Die Ko-Vorsitzende der Zweigstelle des Menschenrechtsvereins IHD in Ankara, Nuray Çevirmen, berichtet gegenüber ANF über die schwierige Situation kranker Gefangener in türkischen Haftanstalten. Die Menschenrechtsaktivistin erläutert, der IHD versuche möglichst viele Informationen über die Situation kranker Gefangener zu erhalten. „Die Zahl der kranken Gefangenen betrug im Jahr 2017 137. Heute sind es wegen Entlassungen und Verlegungen 116 kranke Gefangene in Zentralanatolien. Das ist allerdings nur die Zahl der kranken Gefangenen, die Kontakt mit uns aufgenommen haben. Das Problem der kranken Gefangenen in den Gefängnissen der Türkei ist enorm. Das Justizministerium gibt keine Daten zu diesem Thema preis. Allein in Zentralanatolien sind 23 Gefangene so schwer krank, dass sie keinesfalls weiter inhaftiert bleiben dürften", erklärt sie.
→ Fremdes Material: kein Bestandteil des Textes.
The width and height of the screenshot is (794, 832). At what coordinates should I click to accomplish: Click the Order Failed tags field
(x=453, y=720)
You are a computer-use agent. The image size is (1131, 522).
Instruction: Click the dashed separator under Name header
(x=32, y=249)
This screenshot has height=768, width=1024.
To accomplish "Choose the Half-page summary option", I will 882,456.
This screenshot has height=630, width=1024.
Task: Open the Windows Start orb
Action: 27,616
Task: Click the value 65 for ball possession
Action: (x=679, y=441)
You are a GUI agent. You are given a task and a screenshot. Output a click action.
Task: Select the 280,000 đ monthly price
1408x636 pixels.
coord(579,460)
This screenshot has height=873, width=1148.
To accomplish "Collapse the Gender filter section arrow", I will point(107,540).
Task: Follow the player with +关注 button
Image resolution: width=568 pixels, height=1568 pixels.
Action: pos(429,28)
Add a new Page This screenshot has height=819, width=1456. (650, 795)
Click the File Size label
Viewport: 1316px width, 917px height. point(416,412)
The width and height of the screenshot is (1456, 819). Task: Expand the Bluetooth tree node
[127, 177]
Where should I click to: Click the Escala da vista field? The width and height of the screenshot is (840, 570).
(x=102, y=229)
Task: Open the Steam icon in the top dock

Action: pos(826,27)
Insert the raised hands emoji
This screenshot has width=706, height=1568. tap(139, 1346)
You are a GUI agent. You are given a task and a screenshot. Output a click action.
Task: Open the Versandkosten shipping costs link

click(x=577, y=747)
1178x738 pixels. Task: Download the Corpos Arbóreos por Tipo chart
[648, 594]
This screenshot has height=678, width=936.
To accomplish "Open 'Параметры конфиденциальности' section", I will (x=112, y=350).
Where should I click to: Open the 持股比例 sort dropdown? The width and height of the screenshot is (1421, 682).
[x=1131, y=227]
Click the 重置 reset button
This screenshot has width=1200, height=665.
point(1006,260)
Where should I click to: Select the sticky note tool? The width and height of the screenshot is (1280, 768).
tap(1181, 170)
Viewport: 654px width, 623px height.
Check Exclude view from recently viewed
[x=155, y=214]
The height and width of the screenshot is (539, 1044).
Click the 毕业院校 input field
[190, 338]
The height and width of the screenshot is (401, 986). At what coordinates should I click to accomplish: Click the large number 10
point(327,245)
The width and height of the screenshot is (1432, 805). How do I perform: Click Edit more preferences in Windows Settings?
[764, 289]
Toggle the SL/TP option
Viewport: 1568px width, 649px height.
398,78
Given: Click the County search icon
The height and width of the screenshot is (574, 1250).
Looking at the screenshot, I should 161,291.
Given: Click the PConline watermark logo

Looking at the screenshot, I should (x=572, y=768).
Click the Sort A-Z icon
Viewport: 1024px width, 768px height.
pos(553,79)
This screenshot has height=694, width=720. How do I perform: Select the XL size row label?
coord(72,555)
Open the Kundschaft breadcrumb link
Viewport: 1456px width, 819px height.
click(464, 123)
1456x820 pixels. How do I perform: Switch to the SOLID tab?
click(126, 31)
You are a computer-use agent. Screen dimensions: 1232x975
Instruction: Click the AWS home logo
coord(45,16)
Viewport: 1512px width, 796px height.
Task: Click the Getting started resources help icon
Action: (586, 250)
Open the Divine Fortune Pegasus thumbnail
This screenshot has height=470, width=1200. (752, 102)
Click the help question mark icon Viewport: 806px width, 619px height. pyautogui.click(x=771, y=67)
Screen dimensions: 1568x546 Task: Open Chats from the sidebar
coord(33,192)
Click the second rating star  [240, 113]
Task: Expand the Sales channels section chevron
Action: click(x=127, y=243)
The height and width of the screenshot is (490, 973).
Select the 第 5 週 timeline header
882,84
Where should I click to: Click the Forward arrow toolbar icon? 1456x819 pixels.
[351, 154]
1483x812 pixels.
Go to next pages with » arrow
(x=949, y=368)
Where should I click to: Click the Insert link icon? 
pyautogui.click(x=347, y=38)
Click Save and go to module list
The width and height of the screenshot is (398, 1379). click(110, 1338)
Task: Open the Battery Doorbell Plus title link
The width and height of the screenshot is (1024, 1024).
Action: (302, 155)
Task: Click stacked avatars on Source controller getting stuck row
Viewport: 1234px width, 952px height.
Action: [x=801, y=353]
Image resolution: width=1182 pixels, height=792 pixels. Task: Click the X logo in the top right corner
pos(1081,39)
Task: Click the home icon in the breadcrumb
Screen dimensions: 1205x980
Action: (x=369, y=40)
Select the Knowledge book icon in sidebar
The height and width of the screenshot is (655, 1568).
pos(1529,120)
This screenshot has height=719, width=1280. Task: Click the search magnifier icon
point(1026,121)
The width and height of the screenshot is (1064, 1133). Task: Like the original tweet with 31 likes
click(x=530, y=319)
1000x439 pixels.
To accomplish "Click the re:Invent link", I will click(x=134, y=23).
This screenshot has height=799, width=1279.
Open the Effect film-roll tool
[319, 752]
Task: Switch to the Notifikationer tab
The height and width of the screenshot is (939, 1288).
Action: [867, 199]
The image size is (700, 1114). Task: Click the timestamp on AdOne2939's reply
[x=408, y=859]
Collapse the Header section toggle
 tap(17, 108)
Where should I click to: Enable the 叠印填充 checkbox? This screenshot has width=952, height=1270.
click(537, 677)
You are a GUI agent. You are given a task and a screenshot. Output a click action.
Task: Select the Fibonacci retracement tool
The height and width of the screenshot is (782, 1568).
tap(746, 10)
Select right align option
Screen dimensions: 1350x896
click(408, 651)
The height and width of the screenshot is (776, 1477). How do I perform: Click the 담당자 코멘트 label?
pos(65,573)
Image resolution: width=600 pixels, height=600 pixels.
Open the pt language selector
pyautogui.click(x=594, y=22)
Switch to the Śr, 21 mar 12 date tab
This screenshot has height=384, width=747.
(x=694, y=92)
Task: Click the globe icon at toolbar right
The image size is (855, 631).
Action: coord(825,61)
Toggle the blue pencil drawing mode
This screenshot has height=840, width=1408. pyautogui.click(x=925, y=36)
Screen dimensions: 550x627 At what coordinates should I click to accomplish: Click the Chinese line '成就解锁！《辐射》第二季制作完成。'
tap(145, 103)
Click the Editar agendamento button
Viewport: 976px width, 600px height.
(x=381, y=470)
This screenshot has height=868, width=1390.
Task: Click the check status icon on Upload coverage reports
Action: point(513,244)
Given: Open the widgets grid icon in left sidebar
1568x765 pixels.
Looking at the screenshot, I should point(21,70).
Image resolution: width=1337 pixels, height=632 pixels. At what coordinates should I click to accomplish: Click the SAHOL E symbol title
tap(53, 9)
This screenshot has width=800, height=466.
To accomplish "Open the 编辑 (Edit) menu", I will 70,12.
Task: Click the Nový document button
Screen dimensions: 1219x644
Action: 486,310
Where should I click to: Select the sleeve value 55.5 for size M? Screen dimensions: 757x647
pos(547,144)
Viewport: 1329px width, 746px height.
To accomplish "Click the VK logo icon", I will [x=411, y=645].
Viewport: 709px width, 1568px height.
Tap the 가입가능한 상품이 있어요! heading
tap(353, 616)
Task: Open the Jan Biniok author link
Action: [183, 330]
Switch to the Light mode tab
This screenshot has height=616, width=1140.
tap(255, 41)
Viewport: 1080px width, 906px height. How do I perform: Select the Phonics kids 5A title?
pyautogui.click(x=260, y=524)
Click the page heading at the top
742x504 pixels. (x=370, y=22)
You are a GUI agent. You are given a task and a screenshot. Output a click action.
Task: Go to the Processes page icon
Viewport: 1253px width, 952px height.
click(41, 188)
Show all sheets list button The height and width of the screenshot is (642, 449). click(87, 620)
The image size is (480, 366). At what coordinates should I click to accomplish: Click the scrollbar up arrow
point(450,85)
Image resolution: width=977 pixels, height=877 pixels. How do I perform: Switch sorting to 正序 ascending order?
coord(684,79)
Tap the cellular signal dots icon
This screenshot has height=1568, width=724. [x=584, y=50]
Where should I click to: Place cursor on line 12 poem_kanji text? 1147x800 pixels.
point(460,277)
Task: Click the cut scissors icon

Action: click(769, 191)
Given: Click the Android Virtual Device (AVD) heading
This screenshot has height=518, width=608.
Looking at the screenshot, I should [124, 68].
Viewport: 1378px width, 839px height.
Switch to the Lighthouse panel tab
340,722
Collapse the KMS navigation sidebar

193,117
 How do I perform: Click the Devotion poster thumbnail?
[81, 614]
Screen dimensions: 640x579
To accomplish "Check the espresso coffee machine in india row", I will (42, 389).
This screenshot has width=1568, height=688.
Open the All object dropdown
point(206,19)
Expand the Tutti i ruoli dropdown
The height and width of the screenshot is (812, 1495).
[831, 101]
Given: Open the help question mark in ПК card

Recht auf Gesundheitsversorgung
Der IHD hat sich an viele Institutionen gewandt, um das Recht auf Gesundheitsversorgung für die kranken Gefangenen zu garantieren. Diese Bemühungen seien aber ergebnislos geblieben, berichtet Nuray Çevirmen: „Wir haben 2018 einen Bericht erstellt und diesen an die Parlamentarische Menschenrechtskommission, das Justizministerium, die Generaldirektion der Gefängnisse und das Gesundheitsministerium weitergeleitet. Die späteste Antwort erreichte uns innerhalb eines Monats. Dass man sich so wenig Zeit nahm, um sich mit so einem wichtigen Thema zu beschäftigen, zeigt, wie wenig Untersuchungen zu dem Thema angestellt worden sind. Wir haben gesehen, wie viele Gefangene gestorben sind, weil ihnen das Recht auf Zugang zu medizinischer Behandlung verweigert wurde. Sie starben an Herzerkrankungen, Krebs und vielen anderen Krankheiten. Zum Beispiel starben im Menemen-Gefängnis in Izmir 14 Gefangene aufgrund der hygienischen Zustände."
290.000 Gefangene in türkischen Gefängnissen
Çevirmen fährt fort: „Die Kapazität der Gefängnisse beträgt zurzeit 194.000. Im Mai 2019 lag die Anzahl der Gefangenen bei 280.000, heute sind es rund 290.000. Es gibt viel mehr Todesfälle in den Gefängnissen, als wir wissen. Das Thema wird auch in der Presse nicht berücksichtigt. Es wird einfach als normal akzeptiert. Allerdings könnten Todesfälle in Gefängnissen verhindert werden. Wir haben uns mehrfach an relevante Institutionen gewandt. Wir schreiben Artikel für jeden eingehenden Fall. Leider werden keine Schritte unternommen. Derzeit ist die Situation der kranken Gefangenen in den Gefängnissen weiterhin ein enormes Problem."